L’ire affichée par le candidat à sa propre succession par rapport aux questions inhérentes à l’institution militaire, vient ainsi mettre à nue les querelles en sourdine qui opposent les deux parties. Pourtant, jusqu’à la récente sortie du général Lamari, beaucoup avaient estimé qu’“un pacte de non-agression” a été contracté entre les deux parties. Mieux encore, lorsque Ouyahia, un homme réputé jusque-là proche des cercles décideurs, et d’autres organisations de “masse” avaient décidé de rejoindre avec armes et bagages Bouteflika, certains y avaient perçu un nouveau “laissez-passer” de l’armée.

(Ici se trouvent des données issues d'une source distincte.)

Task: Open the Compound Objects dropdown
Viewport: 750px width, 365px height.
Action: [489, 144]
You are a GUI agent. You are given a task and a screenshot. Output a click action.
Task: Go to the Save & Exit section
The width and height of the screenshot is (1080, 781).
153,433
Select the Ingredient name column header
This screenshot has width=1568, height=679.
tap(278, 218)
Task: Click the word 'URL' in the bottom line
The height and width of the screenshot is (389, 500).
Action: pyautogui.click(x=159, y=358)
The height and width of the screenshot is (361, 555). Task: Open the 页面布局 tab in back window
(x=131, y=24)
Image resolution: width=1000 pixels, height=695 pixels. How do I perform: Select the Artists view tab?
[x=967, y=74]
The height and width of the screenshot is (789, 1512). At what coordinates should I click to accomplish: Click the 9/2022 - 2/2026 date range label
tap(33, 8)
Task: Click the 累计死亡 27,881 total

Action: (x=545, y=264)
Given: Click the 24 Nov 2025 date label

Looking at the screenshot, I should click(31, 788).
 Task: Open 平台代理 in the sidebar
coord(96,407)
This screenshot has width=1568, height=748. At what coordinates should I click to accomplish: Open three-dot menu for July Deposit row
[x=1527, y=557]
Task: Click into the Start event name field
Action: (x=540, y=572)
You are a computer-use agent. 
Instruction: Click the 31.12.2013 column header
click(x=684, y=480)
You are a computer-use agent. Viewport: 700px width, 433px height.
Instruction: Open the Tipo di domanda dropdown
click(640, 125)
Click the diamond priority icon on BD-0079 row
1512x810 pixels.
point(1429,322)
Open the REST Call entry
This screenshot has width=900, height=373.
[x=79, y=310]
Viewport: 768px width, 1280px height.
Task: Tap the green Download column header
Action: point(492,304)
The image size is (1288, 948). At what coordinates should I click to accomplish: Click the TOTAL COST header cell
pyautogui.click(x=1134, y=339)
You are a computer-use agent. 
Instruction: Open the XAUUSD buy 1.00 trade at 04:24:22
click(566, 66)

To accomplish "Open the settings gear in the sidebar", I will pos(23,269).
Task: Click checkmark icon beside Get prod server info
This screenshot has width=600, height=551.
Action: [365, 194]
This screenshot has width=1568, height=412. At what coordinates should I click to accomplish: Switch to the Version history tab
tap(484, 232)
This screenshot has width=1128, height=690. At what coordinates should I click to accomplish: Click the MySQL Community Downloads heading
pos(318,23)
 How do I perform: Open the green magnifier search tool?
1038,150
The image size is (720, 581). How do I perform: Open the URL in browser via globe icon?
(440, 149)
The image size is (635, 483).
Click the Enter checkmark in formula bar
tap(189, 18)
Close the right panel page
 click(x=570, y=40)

Aujourd’hui, tout indique qu’on est face à de nouvelles donnes. Et c’est là qu’il convient de chercher tout le sens à donner “aux différents scénarios” évoqués, il y a un mois, par Mohamed Lamari, en marge de la visite du chef de l’État au musée du Moudjahid et les appréhensions de certains proches de l’actuel locataire d’El-Mouradia, qui n’ont pas manqué de critiquer et d’accuser son staff de campagne.

Un staff perçu comme un moyen de saborder sa réélection. Qui aurait donc inspiré pareil procédé ? La réponse est peut-être suggérée par le propos du président-candidat, lundi dernier, sur le plateau de la télévision.